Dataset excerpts
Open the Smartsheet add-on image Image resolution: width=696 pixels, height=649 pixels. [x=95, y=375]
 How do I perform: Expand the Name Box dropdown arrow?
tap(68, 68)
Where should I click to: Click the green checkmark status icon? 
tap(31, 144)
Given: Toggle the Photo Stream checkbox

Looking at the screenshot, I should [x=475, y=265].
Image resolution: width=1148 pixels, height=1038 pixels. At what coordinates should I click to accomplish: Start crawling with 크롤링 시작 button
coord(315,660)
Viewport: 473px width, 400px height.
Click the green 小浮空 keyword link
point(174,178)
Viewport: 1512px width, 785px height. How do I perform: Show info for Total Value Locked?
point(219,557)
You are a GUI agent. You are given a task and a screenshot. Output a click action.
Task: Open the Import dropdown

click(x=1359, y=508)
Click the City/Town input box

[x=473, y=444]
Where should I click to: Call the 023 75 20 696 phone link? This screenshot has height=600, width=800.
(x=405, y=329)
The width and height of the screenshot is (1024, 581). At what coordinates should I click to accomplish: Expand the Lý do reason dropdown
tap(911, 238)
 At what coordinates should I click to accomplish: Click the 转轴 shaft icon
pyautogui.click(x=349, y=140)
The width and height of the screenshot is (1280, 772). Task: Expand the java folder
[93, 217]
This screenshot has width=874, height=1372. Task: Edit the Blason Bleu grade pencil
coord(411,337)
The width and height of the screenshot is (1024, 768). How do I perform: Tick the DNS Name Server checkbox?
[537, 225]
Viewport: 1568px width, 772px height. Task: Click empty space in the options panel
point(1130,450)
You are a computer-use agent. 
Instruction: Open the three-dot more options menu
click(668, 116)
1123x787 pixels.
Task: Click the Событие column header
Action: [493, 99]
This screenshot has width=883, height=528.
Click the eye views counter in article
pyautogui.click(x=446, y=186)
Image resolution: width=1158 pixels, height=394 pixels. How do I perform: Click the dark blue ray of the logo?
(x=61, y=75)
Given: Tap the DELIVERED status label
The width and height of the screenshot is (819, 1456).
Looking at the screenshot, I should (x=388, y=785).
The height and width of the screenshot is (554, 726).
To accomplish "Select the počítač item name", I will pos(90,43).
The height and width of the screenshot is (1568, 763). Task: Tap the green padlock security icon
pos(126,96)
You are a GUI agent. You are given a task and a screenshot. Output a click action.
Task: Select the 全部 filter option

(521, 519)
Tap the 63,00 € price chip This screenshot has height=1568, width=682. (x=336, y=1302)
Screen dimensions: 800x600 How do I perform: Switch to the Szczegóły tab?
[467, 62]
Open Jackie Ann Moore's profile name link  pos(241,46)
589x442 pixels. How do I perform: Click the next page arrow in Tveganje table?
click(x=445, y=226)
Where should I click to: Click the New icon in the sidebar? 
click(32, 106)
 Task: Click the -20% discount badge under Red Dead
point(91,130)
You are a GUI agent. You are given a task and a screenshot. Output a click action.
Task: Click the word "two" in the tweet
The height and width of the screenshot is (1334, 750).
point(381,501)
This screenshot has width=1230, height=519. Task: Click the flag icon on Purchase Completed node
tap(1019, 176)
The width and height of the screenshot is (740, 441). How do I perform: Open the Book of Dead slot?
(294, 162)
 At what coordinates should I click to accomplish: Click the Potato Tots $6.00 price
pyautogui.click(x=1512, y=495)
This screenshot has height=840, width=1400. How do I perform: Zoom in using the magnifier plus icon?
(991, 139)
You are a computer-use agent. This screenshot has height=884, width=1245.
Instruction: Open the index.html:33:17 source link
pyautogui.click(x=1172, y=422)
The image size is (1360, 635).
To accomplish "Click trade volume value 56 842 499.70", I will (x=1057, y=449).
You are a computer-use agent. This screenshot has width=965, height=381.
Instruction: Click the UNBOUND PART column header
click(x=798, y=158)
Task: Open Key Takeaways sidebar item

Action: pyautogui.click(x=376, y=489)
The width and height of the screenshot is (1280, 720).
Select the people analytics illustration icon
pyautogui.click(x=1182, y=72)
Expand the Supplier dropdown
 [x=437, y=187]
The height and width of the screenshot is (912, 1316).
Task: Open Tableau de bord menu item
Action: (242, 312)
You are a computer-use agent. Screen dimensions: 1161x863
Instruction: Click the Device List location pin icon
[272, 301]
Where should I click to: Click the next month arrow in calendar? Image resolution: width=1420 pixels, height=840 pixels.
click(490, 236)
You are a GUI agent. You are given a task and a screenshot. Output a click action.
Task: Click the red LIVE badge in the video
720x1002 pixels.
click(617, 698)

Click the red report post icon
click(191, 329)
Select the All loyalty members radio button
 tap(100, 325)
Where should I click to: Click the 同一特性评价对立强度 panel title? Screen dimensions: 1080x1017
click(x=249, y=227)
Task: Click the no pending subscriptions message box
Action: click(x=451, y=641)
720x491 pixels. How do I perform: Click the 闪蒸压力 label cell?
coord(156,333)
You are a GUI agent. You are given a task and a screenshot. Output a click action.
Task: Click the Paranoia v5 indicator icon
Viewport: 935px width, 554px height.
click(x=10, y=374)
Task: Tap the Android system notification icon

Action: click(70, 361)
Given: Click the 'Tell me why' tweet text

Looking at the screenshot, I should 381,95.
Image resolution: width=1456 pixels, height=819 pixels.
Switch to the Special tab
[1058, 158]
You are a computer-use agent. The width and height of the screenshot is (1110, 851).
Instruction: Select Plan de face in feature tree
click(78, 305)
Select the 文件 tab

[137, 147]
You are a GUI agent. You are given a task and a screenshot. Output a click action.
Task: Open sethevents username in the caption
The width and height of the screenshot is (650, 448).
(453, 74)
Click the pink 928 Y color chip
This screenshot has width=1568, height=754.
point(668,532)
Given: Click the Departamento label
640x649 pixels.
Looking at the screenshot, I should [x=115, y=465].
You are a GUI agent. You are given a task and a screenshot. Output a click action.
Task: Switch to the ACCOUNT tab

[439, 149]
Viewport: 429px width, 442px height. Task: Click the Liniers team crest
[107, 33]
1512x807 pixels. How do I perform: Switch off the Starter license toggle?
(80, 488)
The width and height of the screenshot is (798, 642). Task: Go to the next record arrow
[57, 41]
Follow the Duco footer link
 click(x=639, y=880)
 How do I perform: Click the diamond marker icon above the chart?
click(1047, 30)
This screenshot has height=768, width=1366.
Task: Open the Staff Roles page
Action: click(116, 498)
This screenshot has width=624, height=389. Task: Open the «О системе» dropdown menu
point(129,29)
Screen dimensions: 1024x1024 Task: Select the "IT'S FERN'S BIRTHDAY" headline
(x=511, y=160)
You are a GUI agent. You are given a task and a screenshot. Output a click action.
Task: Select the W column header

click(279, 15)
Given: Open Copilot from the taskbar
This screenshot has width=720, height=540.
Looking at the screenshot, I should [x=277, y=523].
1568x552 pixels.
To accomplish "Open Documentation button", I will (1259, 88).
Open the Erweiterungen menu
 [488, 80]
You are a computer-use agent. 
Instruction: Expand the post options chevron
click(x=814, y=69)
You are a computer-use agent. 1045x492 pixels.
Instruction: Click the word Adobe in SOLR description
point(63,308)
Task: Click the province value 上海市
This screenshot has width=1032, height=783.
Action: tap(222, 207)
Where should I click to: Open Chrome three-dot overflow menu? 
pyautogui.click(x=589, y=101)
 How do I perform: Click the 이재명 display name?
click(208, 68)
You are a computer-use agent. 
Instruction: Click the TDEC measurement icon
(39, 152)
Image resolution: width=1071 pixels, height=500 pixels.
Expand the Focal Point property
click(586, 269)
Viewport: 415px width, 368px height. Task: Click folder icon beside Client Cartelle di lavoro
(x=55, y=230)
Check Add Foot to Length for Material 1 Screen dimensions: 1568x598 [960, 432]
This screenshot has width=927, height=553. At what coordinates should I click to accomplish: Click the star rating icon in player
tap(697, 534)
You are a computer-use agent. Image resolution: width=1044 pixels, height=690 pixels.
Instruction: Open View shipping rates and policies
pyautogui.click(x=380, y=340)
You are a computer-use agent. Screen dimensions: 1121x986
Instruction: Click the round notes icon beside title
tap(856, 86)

### What you are asked to do
Give back, exactly as written, the stretch from the line with "This screenshot has width=1032, height=783." through the line with "You are a computer-use agent. Image", and no other lines from the records above.

### Task answer
This screenshot has width=1032, height=783.
Action: tap(222, 207)
Where should I click to: Open Chrome three-dot overflow menu? 
pyautogui.click(x=589, y=101)
 How do I perform: Click the 이재명 display name?
click(208, 68)
You are a computer-use agent. 
Instruction: Click the TDEC measurement icon
(39, 152)
Image resolution: width=1071 pixels, height=500 pixels.
Expand the Focal Point property
click(586, 269)
Viewport: 415px width, 368px height. Task: Click folder icon beside Client Cartelle di lavoro
(x=55, y=230)
Check Add Foot to Length for Material 1 Screen dimensions: 1568x598 [960, 432]
This screenshot has width=927, height=553. At what coordinates should I click to accomplish: Click the star rating icon in player
tap(697, 534)
You are a computer-use agent. Image resolution: width=1044 pixels, height=690 pixels.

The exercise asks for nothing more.